Myron has been taking Austen to the “Back to the ‘50s” car show in St. Paul since Austen was 4 years old.
“At a very early age, Austen showed that he had mechanical talent and interest, and he loved old cars, trucks and tractors,” said Myron.
Eventually, simply seeing cars wasn’t enough to satiate this hunger for muscle cars.
With the help of Austen’s uncle, Terry Seter, Myron tracked down and purchased Austen’s dream car: A 1969 Mustang Mach 1.
However, at the time of the purchase, this car was not quite a “dream.”
“The car was in fairly decent shape for its age, but did need a restoration,” said Myron.
With the local help of Kris Lanus, Todd Blankenship, John Chlian and Dick Klug, the restoration began and the father-son duo threw themselves into the restoration.
“For one-and-a-half years, Austen and I spent most of our weekends and vacation time in the shop working on his Mustang with Kris and Todd. We learned a lot,” Myron said.
During restoration, the car was pulled apart to a bare body shell.
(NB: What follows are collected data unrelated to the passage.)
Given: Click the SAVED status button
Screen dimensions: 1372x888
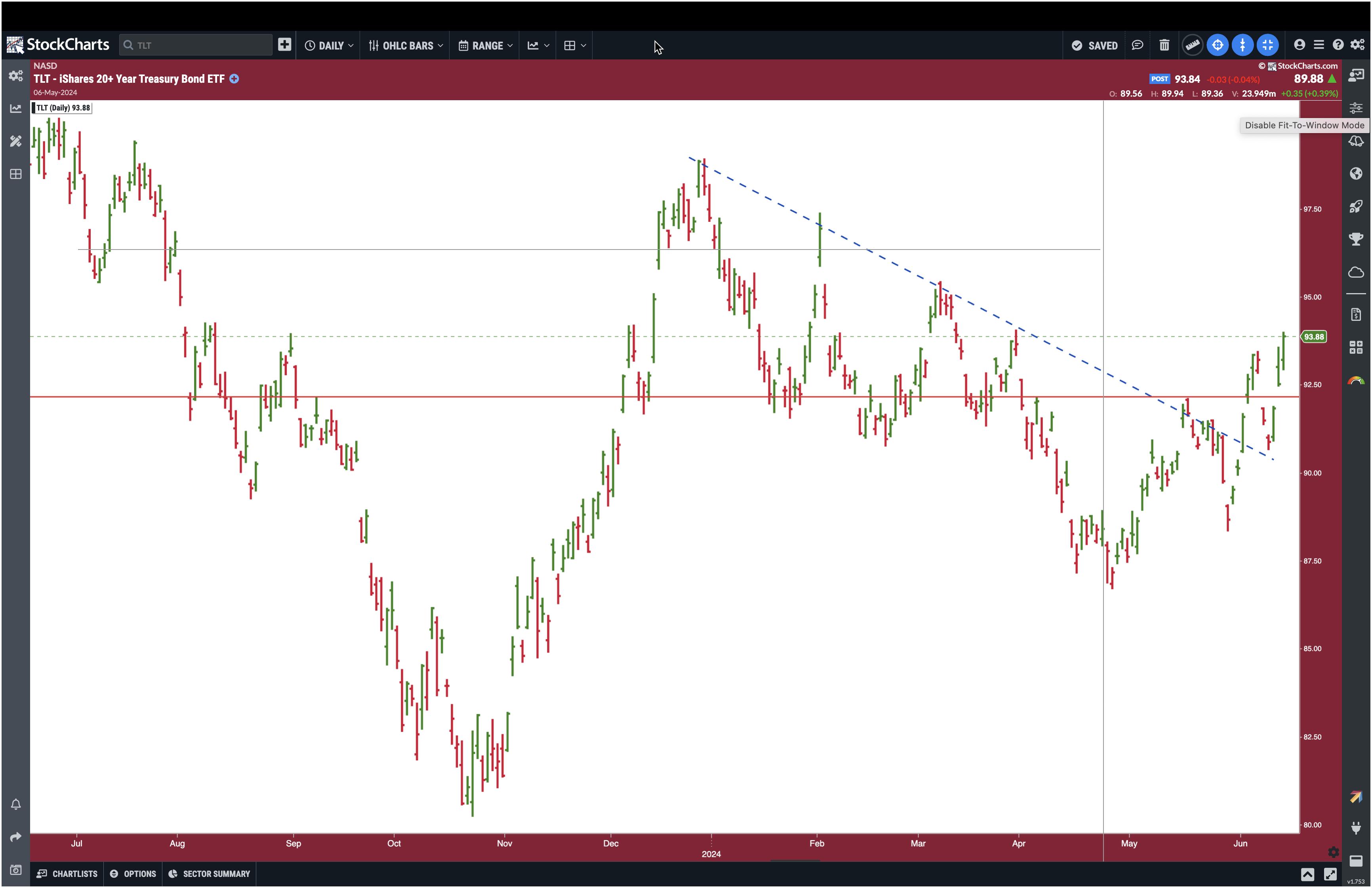Looking at the screenshot, I should pyautogui.click(x=1094, y=46).
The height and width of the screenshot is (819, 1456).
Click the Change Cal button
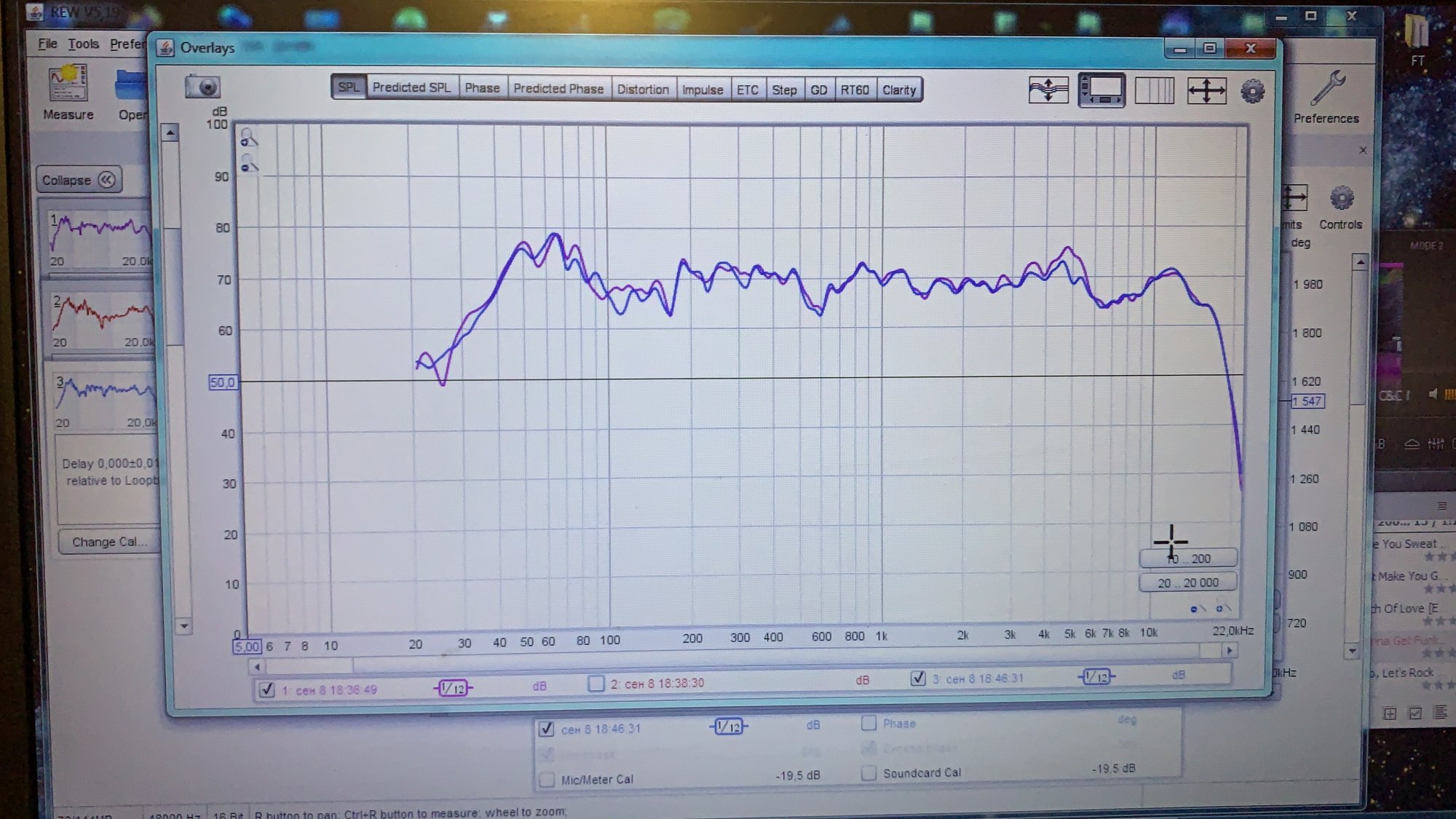(x=109, y=542)
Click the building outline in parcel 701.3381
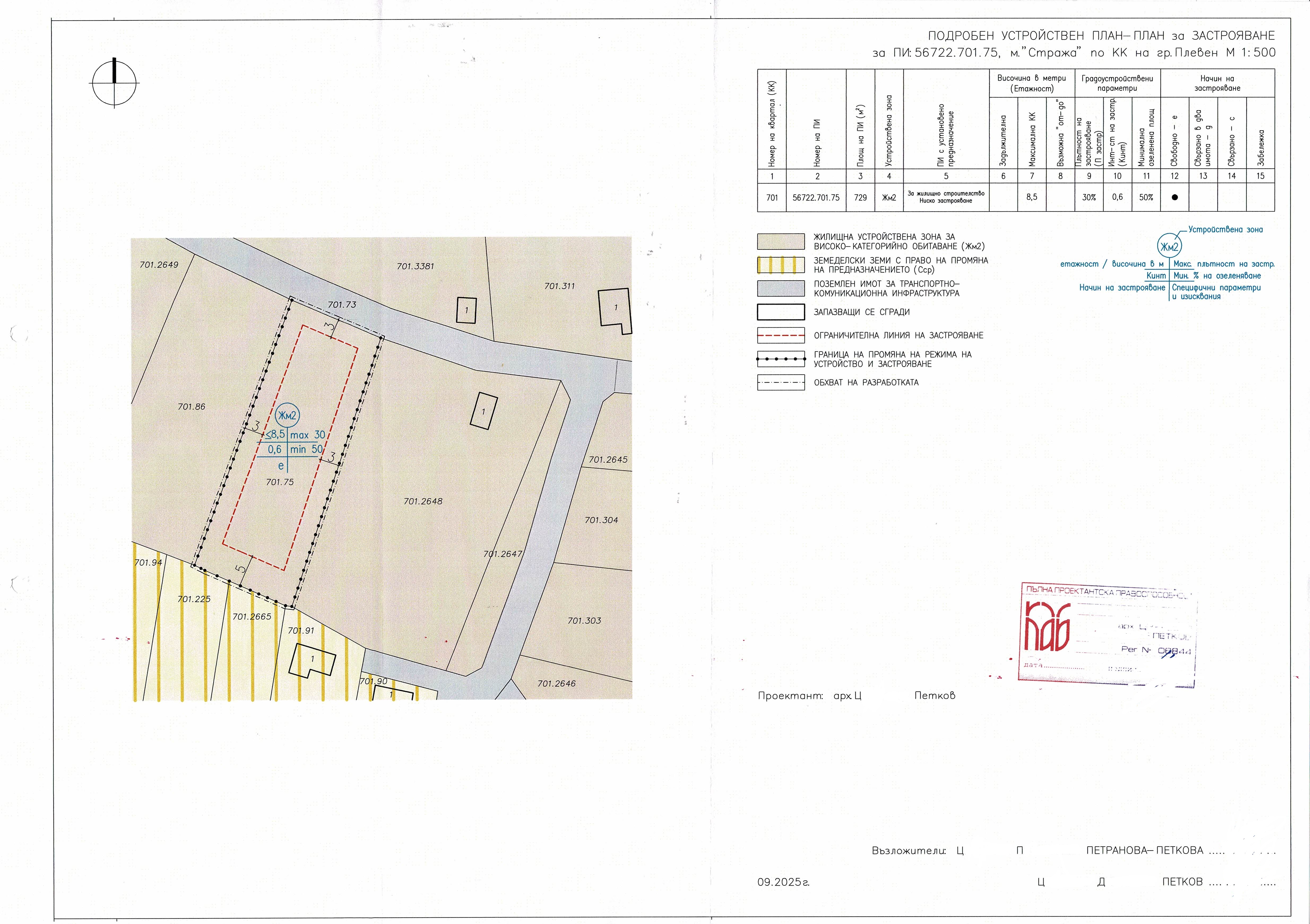This screenshot has width=1310, height=924. tap(466, 310)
The engine was pulled out and re-assembled, the transmission was pulled out, a new speed manual was installed and the car was repainted Meadowlark Yellow.
Austen now scrutinizes restorations with a discerning, experienced eye.
Myron gave praise to all those who helped with the restoration. “Alexandria truly has some great experts!” Myron acknowledged.
Along with playing an integral role in the restoration of his Mustang, Austen paid for his car, which he has dubbed his “Pony.”
Myron implemented a system that kept Austen’s grades up and helped him pay for his Mustang. School became Austen’s “job” and he was paid for good grades. This money went toward paying for his Mustang. As a result, Austen learned to be responsible and became a much better student.
“He is a smart young man who works hard to get good grades,” Myron said of his son.
Austen has paid for the entirety of his 1969 Mustang Mach 1, and looks forward to showing it this Saturday at the Roddin’ Round the Lake show.
Myron also has his own muscle car.
In July of 2011, Myron purchased a Grabber Orange 1970 Mustang Mach 1 Twister Special. His car required no restorations.
The Twister Special is rare. It was made for the Ford Kansas City District to commemorate the “Tornado Alley” that Kansas is known for. The license plate reads: “C U IN OZ.”
Myron’s Mustang was restored in 2008 by its previous owner and was even invited to the Top Mustangs Invitational Car Show at the OshKosh Air Show in Wisconsin. There, it won Best of Show and was signed by Carroll Shelby, former automotive designer, racing driver and entrepreneur.
The Mustangs have earned Myron multiple “thumbs-up” and “nice car” comments. One of his favorite remarks was from a young boy: “Goodbye, best car in the world!”
The Mosers have interests beyond Mustangs. Besides other classic and modern cars, Austen is interested in the world of medicine, and has thought about becoming a doctor or going into engineering or medical science.
When taking a break from cars, Myron reads and plays drums. He is in a band called “Mid-Life Crisis.”
Myron dreams of finding and restoring the first car he owned, a 1968 Chevy Bel Air. He also would like to restore a first generation Ford Bronco.
“Both have sentimental value to me,” Myron said.
Myron has seen his fair share of car shows; he has been attending them for more than 20 years. “What makes Roddin’ Round the Lake one of my favorites is that the local merchants do the voting…The show is usually well attended by many interesting owners with excellent cars.”
He looks forward to walking around and seeing all of the great cars. “I will be thoroughly enjoying every minute of it,” he said.